**Data extract:**

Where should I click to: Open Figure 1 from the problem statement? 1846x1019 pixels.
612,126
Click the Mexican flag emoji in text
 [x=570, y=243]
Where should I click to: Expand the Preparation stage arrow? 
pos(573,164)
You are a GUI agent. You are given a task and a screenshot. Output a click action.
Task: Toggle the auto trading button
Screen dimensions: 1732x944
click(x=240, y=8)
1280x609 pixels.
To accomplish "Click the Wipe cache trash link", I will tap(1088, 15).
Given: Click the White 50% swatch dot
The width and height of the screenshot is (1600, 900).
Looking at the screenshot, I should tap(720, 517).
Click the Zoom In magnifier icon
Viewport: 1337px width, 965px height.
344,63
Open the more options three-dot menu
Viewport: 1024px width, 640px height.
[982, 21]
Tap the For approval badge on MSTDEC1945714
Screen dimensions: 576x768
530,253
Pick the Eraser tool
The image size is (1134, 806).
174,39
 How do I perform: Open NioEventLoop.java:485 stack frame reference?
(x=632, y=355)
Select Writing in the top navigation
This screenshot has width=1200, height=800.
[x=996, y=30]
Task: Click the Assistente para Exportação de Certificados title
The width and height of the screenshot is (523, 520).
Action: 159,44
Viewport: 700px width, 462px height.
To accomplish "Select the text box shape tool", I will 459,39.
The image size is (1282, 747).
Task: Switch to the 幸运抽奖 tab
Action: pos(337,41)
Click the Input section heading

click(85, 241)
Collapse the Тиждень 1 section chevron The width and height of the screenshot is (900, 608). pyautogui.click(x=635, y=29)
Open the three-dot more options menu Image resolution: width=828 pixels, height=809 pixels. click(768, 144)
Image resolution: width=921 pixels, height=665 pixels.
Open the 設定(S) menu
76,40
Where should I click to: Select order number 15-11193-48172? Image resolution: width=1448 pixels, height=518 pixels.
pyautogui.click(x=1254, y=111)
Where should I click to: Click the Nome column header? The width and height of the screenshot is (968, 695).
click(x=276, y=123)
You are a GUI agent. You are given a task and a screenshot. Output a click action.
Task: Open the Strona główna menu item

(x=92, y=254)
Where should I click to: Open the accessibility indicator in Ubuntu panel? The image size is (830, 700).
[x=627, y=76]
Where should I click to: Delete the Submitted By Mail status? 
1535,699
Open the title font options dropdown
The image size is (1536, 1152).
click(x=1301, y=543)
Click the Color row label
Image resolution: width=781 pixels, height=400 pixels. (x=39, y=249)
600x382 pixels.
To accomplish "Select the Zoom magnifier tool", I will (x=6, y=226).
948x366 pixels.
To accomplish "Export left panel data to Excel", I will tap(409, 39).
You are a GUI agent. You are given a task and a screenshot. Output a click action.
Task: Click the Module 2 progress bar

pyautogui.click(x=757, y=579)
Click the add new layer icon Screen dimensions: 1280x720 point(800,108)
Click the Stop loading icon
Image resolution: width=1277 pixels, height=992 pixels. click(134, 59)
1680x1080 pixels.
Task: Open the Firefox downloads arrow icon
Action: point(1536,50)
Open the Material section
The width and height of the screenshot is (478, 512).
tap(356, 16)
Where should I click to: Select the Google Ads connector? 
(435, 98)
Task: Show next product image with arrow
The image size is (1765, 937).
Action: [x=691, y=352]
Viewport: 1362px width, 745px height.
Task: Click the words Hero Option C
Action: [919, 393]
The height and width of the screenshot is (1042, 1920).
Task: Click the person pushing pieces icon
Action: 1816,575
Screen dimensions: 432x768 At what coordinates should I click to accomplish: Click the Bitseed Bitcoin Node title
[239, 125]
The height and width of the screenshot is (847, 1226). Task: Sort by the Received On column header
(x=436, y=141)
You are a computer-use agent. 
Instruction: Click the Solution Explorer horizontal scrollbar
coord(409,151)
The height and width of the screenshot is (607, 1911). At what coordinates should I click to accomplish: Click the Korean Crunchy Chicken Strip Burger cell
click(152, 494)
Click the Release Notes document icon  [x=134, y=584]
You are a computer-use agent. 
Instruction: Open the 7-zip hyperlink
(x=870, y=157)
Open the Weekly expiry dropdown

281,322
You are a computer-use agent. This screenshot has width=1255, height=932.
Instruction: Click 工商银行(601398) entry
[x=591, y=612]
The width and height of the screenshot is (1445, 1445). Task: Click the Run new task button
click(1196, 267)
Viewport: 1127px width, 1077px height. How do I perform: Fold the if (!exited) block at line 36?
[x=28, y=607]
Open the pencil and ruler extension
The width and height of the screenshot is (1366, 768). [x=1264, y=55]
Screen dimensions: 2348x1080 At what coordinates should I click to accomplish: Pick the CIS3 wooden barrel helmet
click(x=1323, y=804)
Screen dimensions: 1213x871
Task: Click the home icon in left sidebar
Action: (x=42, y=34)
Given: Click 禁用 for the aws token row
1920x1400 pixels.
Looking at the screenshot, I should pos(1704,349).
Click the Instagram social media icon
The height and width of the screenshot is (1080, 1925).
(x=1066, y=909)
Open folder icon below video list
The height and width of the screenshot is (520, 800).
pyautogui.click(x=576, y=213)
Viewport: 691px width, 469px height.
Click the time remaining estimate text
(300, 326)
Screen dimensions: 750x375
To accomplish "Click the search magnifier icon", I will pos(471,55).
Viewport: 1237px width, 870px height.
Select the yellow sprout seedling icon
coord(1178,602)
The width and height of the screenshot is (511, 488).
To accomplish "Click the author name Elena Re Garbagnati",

**Task brief:** Return the data exactly. Include every record.

**Answer section:**
Where should I click to: Open Figure 1 from the problem statement? 1846x1019 pixels.
612,126
Click the Mexican flag emoji in text
 [x=570, y=243]
Where should I click to: Expand the Preparation stage arrow? 
pos(573,164)
You are a GUI agent. You are given a task and a screenshot. Output a click action.
Task: Toggle the auto trading button
Screen dimensions: 1732x944
click(x=240, y=8)
1280x609 pixels.
To accomplish "Click the Wipe cache trash link", I will tap(1088, 15).
Given: Click the White 50% swatch dot
The width and height of the screenshot is (1600, 900).
Looking at the screenshot, I should tap(720, 517).
Click the Zoom In magnifier icon
Viewport: 1337px width, 965px height.
344,63
Open the more options three-dot menu
Viewport: 1024px width, 640px height.
[982, 21]
Tap the For approval badge on MSTDEC1945714
Screen dimensions: 576x768
530,253
Pick the Eraser tool
The image size is (1134, 806).
174,39
 How do I perform: Open NioEventLoop.java:485 stack frame reference?
(x=632, y=355)
Select Writing in the top navigation
This screenshot has width=1200, height=800.
[x=996, y=30]
Task: Click the Assistente para Exportação de Certificados title
The width and height of the screenshot is (523, 520).
Action: 159,44
Viewport: 700px width, 462px height.
To accomplish "Select the text box shape tool", I will 459,39.
The image size is (1282, 747).
Task: Switch to the 幸运抽奖 tab
Action: pos(337,41)
Click the Input section heading

click(85, 241)
Collapse the Тиждень 1 section chevron The width and height of the screenshot is (900, 608). pyautogui.click(x=635, y=29)
Open the three-dot more options menu Image resolution: width=828 pixels, height=809 pixels. click(768, 144)
Image resolution: width=921 pixels, height=665 pixels.
Open the 設定(S) menu
76,40
Where should I click to: Select order number 15-11193-48172? Image resolution: width=1448 pixels, height=518 pixels.
pyautogui.click(x=1254, y=111)
Where should I click to: Click the Nome column header? The width and height of the screenshot is (968, 695).
click(x=276, y=123)
You are a GUI agent. You are given a task and a screenshot. Output a click action.
Task: Open the Strona główna menu item

(x=92, y=254)
Where should I click to: Open the accessibility indicator in Ubuntu panel? The image size is (830, 700).
[x=627, y=76]
Where should I click to: Delete the Submitted By Mail status? 
1535,699
Open the title font options dropdown
The image size is (1536, 1152).
click(x=1301, y=543)
Click the Color row label
Image resolution: width=781 pixels, height=400 pixels. (x=39, y=249)
600x382 pixels.
To accomplish "Select the Zoom magnifier tool", I will (x=6, y=226).
948x366 pixels.
To accomplish "Export left panel data to Excel", I will tap(409, 39).
You are a GUI agent. You are given a task and a screenshot. Output a click action.
Task: Click the Module 2 progress bar

pyautogui.click(x=757, y=579)
Click the add new layer icon Screen dimensions: 1280x720 point(800,108)
Click the Stop loading icon
Image resolution: width=1277 pixels, height=992 pixels. click(134, 59)
1680x1080 pixels.
Task: Open the Firefox downloads arrow icon
Action: point(1536,50)
Open the Material section
The width and height of the screenshot is (478, 512).
tap(356, 16)
Where should I click to: Select the Google Ads connector? 
(435, 98)
Task: Show next product image with arrow
The image size is (1765, 937).
Action: [x=691, y=352]
Viewport: 1362px width, 745px height.
Task: Click the words Hero Option C
Action: [919, 393]
The height and width of the screenshot is (1042, 1920).
Task: Click the person pushing pieces icon
Action: 1816,575
Screen dimensions: 432x768 At what coordinates should I click to accomplish: Click the Bitseed Bitcoin Node title
[239, 125]
The height and width of the screenshot is (847, 1226). Task: Sort by the Received On column header
(x=436, y=141)
You are a computer-use agent. 
Instruction: Click the Solution Explorer horizontal scrollbar
coord(409,151)
The height and width of the screenshot is (607, 1911). At what coordinates should I click to accomplish: Click the Korean Crunchy Chicken Strip Burger cell
click(152, 494)
Click the Release Notes document icon  [x=134, y=584]
You are a computer-use agent. 
Instruction: Open the 7-zip hyperlink
(x=870, y=157)
Open the Weekly expiry dropdown

281,322
You are a computer-use agent. This screenshot has width=1255, height=932.
Instruction: Click 工商银行(601398) entry
[x=591, y=612]
The width and height of the screenshot is (1445, 1445). Task: Click the Run new task button
click(1196, 267)
Viewport: 1127px width, 1077px height. How do I perform: Fold the if (!exited) block at line 36?
[x=28, y=607]
Open the pencil and ruler extension
The width and height of the screenshot is (1366, 768). [x=1264, y=55]
Screen dimensions: 2348x1080 At what coordinates should I click to accomplish: Pick the CIS3 wooden barrel helmet
click(x=1323, y=804)
Screen dimensions: 1213x871
Task: Click the home icon in left sidebar
Action: (x=42, y=34)
Given: Click 禁用 for the aws token row
1920x1400 pixels.
Looking at the screenshot, I should pos(1704,349).
Click the Instagram social media icon
The height and width of the screenshot is (1080, 1925).
(x=1066, y=909)
Open folder icon below video list
The height and width of the screenshot is (520, 800).
pyautogui.click(x=576, y=213)
Viewport: 691px width, 469px height.
Click the time remaining estimate text
(300, 326)
Screen dimensions: 750x375
To accomplish "Click the search magnifier icon", I will pos(471,55).
Viewport: 1237px width, 870px height.
Select the yellow sprout seedling icon
coord(1178,602)
The width and height of the screenshot is (511, 488).
To accomplish "Click the author name Elena Re Garbagnati",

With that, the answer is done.